For this exercise, retype all the data exactly and exclude every image.

BEGIN Extracted information

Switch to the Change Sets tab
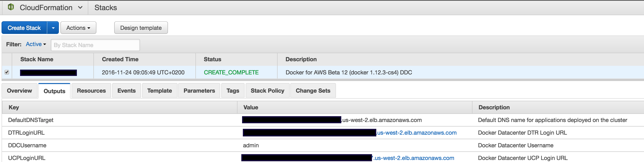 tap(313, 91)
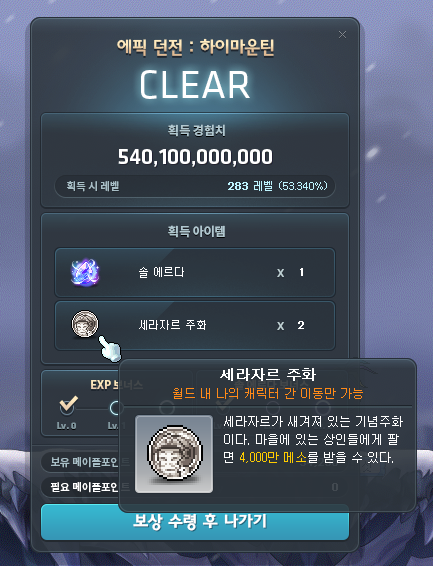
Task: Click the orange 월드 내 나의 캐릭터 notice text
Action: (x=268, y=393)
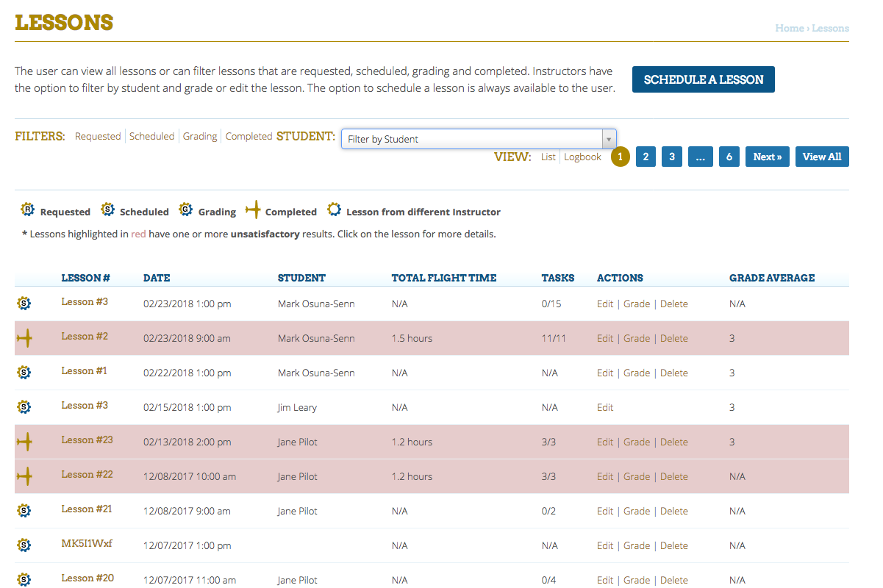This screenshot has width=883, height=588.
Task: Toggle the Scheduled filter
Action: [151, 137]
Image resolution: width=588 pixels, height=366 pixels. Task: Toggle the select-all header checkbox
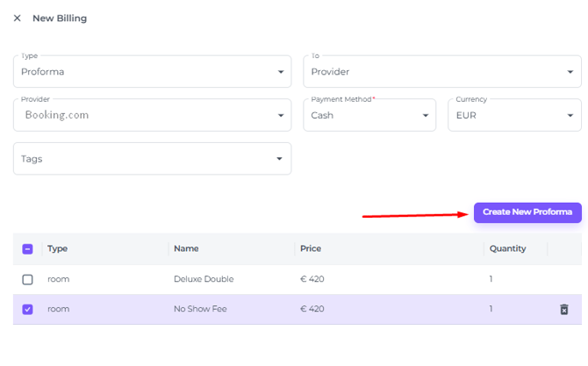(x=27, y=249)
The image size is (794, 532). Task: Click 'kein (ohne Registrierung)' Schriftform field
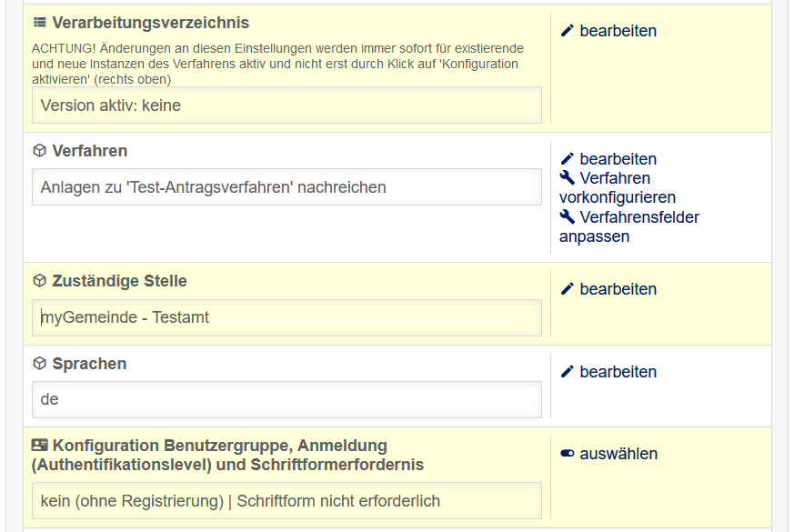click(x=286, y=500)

END Extracted information

Response box:
Switch to the Change Sets tab
 tap(313, 91)
Task: Click the orange 월드 내 나의 캐릭터 notice text
Action: (x=268, y=393)
This screenshot has width=883, height=588.
Task: Toggle the Scheduled filter
Action: [151, 137]
Image resolution: width=588 pixels, height=366 pixels. Task: Toggle the select-all header checkbox
(x=27, y=249)
The image size is (794, 532). Task: Click 'kein (ohne Registrierung)' Schriftform field
click(x=286, y=500)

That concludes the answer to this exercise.